## Problem details
Only certain lines below are wanted: those starting at the line containing "Task: Select step 3 circle in stepper" and ending at the line containing "has width=787, height=519.", both included, each retyped exactly.

## Records

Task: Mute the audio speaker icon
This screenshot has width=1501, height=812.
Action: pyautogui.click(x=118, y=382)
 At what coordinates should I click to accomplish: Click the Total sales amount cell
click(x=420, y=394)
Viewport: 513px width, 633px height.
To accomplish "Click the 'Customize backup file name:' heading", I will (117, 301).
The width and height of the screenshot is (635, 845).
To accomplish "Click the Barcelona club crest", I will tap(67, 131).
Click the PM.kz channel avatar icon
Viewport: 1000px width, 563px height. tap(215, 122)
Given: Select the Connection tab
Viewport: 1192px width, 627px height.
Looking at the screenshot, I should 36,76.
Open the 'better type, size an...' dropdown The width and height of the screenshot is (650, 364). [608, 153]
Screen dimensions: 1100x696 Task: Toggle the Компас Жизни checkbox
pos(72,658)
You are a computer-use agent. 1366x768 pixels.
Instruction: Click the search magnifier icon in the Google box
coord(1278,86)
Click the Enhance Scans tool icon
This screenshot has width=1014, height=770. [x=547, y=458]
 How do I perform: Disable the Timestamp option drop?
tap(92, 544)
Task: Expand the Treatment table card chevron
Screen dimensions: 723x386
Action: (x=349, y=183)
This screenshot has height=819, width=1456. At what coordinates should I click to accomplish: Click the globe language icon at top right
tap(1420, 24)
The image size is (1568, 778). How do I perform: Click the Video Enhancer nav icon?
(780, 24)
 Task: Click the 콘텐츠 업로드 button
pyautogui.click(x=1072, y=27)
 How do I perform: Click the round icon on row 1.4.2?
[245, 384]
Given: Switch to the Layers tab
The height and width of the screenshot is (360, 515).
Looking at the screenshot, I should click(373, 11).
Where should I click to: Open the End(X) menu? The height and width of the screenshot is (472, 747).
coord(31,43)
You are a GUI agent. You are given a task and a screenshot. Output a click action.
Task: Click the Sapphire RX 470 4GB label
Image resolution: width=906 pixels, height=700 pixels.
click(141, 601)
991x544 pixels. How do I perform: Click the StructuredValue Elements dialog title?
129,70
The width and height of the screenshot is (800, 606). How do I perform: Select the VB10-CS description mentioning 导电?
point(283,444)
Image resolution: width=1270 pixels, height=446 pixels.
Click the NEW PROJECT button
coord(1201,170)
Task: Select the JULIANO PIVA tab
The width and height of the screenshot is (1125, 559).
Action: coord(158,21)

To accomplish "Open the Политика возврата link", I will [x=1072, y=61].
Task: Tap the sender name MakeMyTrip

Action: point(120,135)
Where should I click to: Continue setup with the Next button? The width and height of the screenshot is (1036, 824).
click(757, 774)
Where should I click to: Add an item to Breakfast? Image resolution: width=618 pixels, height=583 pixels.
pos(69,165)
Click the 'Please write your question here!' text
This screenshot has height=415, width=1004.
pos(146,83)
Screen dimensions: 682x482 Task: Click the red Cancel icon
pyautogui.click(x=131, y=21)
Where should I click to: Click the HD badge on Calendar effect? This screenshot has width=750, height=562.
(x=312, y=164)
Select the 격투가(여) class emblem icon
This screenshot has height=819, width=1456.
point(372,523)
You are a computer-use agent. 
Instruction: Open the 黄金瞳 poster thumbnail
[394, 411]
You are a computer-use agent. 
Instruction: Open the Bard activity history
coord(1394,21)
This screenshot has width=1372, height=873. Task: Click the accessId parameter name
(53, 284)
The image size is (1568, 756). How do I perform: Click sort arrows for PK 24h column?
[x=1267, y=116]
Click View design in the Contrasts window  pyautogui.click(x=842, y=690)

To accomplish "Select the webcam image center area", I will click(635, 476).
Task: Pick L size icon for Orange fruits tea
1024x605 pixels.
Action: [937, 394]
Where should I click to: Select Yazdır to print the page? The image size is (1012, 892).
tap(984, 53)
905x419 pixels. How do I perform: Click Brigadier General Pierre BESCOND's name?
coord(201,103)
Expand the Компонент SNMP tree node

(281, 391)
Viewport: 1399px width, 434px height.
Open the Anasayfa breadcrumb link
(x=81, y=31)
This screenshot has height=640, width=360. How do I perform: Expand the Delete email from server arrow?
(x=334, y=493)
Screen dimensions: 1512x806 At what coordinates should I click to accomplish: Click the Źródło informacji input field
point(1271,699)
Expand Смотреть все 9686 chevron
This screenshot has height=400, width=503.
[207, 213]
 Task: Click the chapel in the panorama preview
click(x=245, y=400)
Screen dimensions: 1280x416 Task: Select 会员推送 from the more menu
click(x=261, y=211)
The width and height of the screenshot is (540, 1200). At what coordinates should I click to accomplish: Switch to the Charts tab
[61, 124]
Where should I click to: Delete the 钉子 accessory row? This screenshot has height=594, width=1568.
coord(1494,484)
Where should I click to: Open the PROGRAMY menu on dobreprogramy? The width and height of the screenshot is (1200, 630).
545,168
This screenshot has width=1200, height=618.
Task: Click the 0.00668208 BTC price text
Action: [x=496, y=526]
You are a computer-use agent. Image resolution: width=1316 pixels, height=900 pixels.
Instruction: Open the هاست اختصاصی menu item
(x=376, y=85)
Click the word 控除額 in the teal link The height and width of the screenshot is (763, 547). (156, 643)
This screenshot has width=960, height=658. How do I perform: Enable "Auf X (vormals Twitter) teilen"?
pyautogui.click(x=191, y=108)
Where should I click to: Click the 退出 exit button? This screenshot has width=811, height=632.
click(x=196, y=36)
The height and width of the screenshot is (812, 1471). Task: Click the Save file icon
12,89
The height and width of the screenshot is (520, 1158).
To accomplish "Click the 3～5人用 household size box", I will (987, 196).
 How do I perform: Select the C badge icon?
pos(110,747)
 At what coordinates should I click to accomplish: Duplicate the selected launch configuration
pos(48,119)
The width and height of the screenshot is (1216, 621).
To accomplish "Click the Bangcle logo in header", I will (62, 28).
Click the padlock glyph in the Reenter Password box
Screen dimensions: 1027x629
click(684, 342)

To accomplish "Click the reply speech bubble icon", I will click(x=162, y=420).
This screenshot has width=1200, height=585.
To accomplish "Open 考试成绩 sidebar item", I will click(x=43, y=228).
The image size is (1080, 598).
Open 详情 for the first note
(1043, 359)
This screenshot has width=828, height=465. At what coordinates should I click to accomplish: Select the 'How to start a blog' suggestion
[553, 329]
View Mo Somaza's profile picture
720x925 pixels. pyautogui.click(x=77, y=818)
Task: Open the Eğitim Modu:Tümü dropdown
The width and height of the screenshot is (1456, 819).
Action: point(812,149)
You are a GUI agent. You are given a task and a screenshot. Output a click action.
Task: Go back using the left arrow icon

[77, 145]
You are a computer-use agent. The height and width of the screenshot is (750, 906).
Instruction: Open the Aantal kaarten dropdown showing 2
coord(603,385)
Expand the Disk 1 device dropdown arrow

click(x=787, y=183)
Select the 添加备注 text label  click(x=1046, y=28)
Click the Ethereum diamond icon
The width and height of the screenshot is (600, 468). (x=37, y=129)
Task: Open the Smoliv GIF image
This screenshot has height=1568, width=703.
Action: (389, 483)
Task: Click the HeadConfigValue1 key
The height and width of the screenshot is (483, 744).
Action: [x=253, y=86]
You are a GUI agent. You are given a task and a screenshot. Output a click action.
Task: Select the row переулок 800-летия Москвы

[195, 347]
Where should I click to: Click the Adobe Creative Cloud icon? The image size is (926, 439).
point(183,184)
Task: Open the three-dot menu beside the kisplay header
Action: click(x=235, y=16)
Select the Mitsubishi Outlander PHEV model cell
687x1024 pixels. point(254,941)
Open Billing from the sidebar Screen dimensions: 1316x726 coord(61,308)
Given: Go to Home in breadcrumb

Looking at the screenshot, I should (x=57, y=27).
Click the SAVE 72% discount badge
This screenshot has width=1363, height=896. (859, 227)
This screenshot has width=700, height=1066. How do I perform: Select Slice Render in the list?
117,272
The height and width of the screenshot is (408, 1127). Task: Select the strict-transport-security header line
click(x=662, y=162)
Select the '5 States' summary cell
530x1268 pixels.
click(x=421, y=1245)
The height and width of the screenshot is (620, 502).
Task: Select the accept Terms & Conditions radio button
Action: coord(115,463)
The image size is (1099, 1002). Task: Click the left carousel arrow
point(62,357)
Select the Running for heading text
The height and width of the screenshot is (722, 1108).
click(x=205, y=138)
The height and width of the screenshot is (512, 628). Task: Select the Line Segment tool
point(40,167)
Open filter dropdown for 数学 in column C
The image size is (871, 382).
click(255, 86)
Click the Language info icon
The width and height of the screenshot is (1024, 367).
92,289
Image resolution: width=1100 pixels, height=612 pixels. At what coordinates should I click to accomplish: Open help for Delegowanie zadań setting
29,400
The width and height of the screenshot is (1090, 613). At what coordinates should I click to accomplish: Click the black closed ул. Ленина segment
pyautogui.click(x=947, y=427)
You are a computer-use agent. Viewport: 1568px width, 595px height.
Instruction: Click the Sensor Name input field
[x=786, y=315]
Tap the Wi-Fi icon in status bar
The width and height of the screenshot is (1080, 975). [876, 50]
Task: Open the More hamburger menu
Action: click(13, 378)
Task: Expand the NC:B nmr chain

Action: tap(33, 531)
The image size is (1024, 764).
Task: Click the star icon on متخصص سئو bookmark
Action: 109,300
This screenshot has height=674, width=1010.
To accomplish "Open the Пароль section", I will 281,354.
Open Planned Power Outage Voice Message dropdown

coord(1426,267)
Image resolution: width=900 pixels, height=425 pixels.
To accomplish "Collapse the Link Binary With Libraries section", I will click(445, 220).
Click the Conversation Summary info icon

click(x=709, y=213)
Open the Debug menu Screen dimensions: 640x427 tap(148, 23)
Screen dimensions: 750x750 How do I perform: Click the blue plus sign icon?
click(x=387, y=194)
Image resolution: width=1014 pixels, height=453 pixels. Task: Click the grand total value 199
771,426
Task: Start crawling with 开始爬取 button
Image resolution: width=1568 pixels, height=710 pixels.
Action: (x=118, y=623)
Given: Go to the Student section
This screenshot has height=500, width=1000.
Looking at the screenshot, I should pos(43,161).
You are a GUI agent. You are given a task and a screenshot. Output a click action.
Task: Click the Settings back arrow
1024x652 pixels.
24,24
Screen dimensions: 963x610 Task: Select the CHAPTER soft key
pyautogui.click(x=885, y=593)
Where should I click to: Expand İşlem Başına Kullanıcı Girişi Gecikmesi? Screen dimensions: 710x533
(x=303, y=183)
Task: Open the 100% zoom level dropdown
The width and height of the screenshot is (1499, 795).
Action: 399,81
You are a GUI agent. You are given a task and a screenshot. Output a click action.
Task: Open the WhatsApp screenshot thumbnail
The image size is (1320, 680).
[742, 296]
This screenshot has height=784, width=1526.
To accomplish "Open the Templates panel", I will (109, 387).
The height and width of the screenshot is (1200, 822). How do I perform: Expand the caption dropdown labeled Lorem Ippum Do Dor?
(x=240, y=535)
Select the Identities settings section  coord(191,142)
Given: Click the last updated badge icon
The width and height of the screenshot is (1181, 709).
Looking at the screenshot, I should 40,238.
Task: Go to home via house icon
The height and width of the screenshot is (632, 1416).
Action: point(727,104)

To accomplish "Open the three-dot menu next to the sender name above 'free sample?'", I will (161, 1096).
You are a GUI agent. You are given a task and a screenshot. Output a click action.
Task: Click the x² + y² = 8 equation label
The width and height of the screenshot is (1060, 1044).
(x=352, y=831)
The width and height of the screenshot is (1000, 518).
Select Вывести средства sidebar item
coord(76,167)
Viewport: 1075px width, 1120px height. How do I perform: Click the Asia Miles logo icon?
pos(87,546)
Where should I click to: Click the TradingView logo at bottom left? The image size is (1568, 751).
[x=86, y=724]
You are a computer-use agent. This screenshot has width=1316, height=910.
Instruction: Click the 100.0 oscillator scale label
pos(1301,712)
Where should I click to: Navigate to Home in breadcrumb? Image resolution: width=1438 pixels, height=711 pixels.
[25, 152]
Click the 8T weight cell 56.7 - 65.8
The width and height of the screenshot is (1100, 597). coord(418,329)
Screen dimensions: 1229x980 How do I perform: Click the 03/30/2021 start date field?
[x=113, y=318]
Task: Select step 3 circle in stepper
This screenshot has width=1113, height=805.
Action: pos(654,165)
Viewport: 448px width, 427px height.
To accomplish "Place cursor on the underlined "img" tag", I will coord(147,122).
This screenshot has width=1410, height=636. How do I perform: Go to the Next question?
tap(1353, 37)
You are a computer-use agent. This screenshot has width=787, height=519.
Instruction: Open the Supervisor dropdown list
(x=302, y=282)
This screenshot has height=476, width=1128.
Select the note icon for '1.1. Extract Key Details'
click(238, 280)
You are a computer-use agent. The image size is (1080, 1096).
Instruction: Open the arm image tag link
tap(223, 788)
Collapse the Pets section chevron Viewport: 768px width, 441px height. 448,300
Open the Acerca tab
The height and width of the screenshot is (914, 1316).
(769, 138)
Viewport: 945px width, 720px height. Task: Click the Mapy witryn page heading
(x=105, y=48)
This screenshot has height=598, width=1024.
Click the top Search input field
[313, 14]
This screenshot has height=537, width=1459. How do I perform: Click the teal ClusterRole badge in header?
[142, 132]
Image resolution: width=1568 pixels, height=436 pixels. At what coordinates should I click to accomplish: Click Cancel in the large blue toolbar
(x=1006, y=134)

## Solution
Task: Select step 3 circle in stepper
This screenshot has width=1113, height=805.
Action: pos(654,165)
Viewport: 448px width, 427px height.
To accomplish "Place cursor on the underlined "img" tag", I will coord(147,122).
This screenshot has width=1410, height=636. How do I perform: Go to the Next question?
tap(1353, 37)
You are a computer-use agent. This screenshot has width=787, height=519.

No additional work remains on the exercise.